» **AIM OF THE TASK**:
Once the line containing "Task: Click the 订阅职位 circular arrow icon" is found in the entries below, restate it and each following line word for word, stopping after the line containing "You are a computer-use agent. Image".

------

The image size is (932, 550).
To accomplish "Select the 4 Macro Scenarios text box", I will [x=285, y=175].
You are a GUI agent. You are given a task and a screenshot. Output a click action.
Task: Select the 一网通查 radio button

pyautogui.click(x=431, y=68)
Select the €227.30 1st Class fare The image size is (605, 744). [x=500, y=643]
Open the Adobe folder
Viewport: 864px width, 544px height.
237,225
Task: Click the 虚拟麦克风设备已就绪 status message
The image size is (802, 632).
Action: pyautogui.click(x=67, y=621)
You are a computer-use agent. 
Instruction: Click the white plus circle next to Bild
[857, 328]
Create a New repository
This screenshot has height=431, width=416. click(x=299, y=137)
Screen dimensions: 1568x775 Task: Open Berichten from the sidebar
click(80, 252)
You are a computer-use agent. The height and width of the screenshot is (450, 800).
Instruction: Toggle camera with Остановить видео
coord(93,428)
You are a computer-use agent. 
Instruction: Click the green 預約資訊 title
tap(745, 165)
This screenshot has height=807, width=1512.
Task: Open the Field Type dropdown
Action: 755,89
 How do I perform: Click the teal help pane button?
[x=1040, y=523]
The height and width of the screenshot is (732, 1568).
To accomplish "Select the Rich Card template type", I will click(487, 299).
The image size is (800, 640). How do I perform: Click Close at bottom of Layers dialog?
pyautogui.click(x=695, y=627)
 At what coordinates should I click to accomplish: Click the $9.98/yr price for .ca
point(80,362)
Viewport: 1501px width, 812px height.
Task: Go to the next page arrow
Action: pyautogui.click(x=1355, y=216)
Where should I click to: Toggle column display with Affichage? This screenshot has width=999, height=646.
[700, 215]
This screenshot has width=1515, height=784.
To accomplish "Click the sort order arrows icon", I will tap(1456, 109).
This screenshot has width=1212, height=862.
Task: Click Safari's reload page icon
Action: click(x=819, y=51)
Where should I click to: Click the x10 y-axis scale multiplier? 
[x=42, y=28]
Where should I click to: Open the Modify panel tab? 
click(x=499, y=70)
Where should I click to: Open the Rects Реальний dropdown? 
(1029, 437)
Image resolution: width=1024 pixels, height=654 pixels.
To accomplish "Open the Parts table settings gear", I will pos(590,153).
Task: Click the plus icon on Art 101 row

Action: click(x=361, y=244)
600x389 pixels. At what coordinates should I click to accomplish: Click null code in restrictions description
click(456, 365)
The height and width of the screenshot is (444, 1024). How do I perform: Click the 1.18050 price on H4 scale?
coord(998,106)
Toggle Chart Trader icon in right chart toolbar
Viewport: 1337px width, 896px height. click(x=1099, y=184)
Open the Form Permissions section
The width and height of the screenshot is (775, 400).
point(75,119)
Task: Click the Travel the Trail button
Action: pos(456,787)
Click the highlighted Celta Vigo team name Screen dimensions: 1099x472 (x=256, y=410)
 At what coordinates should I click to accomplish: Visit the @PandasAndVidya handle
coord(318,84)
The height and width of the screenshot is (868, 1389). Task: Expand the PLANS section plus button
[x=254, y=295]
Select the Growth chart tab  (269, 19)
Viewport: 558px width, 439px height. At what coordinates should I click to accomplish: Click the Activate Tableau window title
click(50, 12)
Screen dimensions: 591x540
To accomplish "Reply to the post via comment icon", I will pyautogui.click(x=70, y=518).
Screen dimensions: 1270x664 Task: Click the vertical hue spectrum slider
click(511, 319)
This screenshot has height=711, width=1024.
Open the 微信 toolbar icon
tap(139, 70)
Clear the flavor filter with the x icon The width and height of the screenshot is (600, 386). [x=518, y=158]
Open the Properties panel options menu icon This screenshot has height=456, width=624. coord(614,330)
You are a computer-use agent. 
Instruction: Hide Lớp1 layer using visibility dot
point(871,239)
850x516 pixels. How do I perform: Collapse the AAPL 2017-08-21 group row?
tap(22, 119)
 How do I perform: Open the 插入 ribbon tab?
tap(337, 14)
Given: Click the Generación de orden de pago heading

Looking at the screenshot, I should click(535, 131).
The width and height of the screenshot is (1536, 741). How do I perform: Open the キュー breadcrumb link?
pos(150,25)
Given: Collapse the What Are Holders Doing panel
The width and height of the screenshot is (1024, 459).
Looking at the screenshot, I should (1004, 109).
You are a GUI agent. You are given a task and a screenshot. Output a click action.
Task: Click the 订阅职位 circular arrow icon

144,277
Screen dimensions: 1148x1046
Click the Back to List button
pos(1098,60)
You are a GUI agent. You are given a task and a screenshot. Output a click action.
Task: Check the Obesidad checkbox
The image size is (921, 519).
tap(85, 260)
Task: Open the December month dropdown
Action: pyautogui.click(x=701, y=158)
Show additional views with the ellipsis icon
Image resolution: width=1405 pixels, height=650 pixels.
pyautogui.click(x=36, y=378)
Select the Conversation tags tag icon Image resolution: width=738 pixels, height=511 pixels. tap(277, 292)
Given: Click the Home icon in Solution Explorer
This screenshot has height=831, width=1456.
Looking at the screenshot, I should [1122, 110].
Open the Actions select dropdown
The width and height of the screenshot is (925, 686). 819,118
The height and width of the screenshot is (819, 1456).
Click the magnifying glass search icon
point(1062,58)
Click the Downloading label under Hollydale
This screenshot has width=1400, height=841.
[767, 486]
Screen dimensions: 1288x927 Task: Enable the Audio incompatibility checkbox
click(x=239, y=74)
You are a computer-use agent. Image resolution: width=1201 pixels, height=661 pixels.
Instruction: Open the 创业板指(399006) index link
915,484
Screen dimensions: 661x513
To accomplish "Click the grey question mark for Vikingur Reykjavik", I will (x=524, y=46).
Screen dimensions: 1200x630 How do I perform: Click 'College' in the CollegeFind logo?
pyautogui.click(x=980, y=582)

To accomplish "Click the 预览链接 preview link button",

------

» **WRITTEN RESPONSE**:
Task: Click the 订阅职位 circular arrow icon

144,277
Screen dimensions: 1148x1046
Click the Back to List button
pos(1098,60)
You are a GUI agent. You are given a task and a screenshot. Output a click action.
Task: Check the Obesidad checkbox
The image size is (921, 519).
tap(85, 260)
Task: Open the December month dropdown
Action: pyautogui.click(x=701, y=158)
Show additional views with the ellipsis icon
Image resolution: width=1405 pixels, height=650 pixels.
pyautogui.click(x=36, y=378)
Select the Conversation tags tag icon Image resolution: width=738 pixels, height=511 pixels. tap(277, 292)
Given: Click the Home icon in Solution Explorer
This screenshot has height=831, width=1456.
Looking at the screenshot, I should [1122, 110].
Open the Actions select dropdown
The width and height of the screenshot is (925, 686). 819,118
The height and width of the screenshot is (819, 1456).
Click the magnifying glass search icon
point(1062,58)
Click the Downloading label under Hollydale
This screenshot has width=1400, height=841.
[767, 486]
Screen dimensions: 1288x927 Task: Enable the Audio incompatibility checkbox
click(x=239, y=74)
You are a computer-use agent. Image resolution: width=1201 pixels, height=661 pixels.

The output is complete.